⟨

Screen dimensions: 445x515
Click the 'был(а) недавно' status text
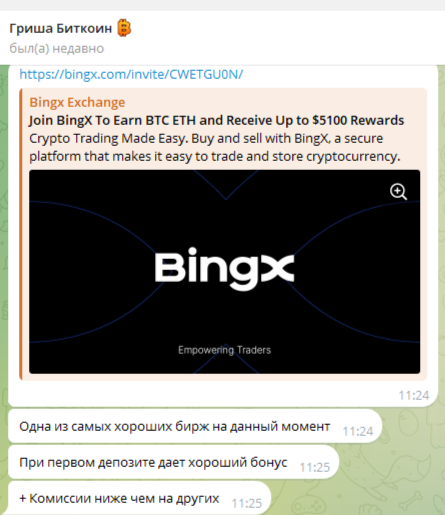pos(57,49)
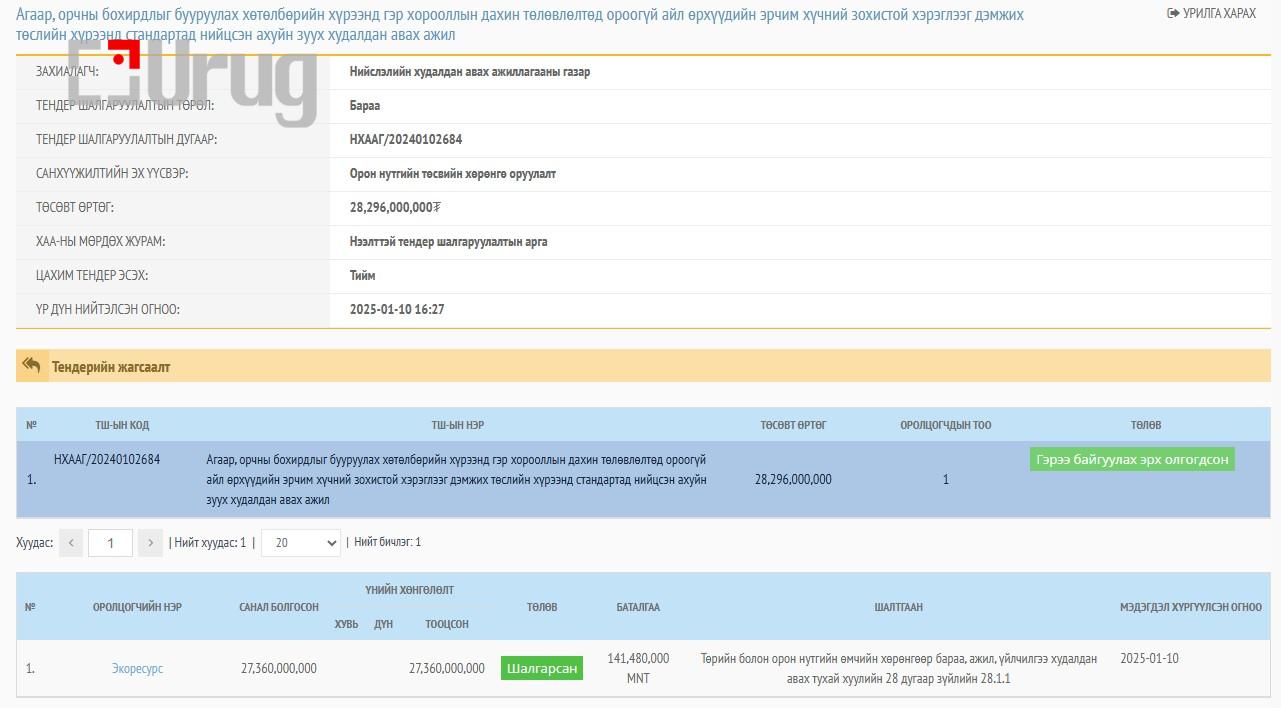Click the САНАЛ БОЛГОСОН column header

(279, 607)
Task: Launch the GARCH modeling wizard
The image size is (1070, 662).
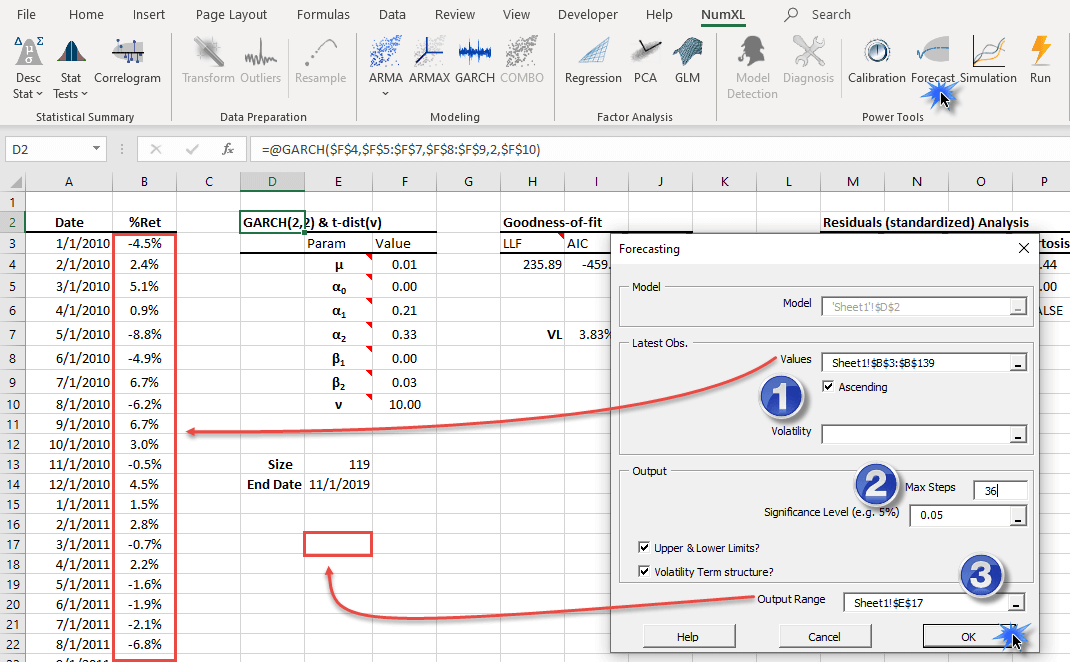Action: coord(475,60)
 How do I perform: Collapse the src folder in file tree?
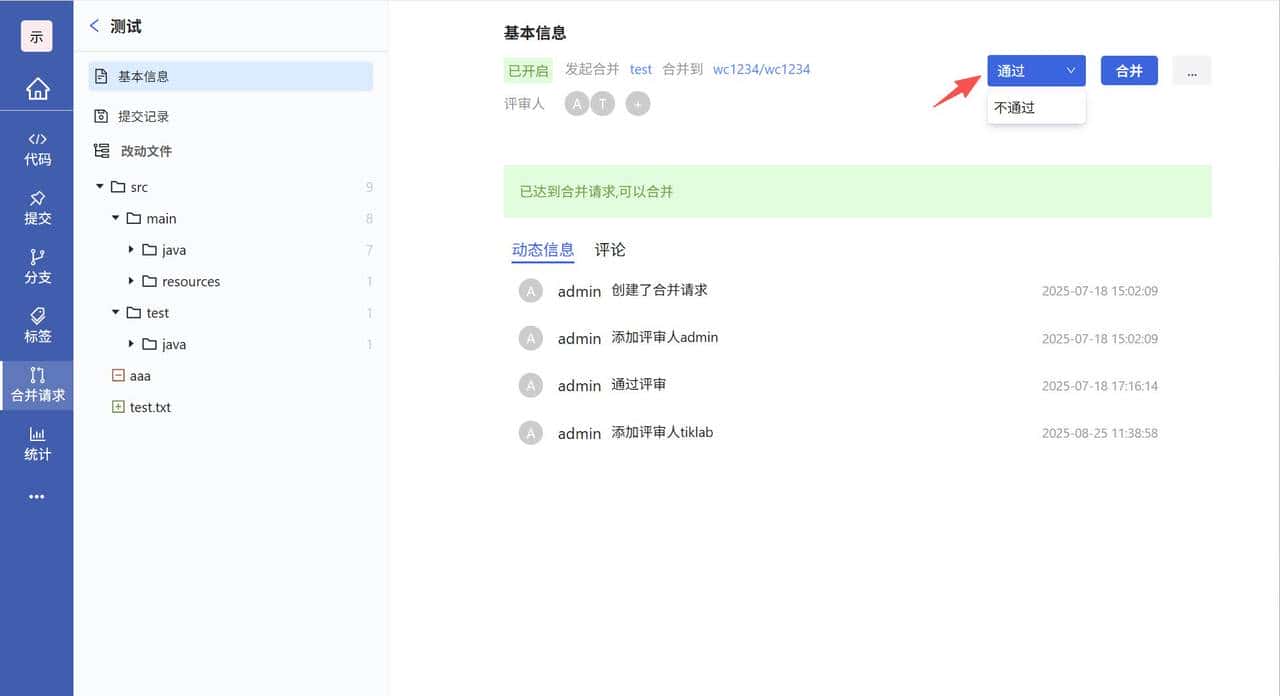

⟩

• [Task item]
Rewrite the data above exactly as given, but omit the images.

• [Output below]
Screen dimensions: 445x515
Click the 'был(а) недавно' status text
pos(57,49)
Click the САНАЛ БОЛГОСОН column header

(279, 607)
Task: Launch the GARCH modeling wizard
The image size is (1070, 662).
Action: coord(475,60)
 How do I perform: Collapse the src folder in file tree?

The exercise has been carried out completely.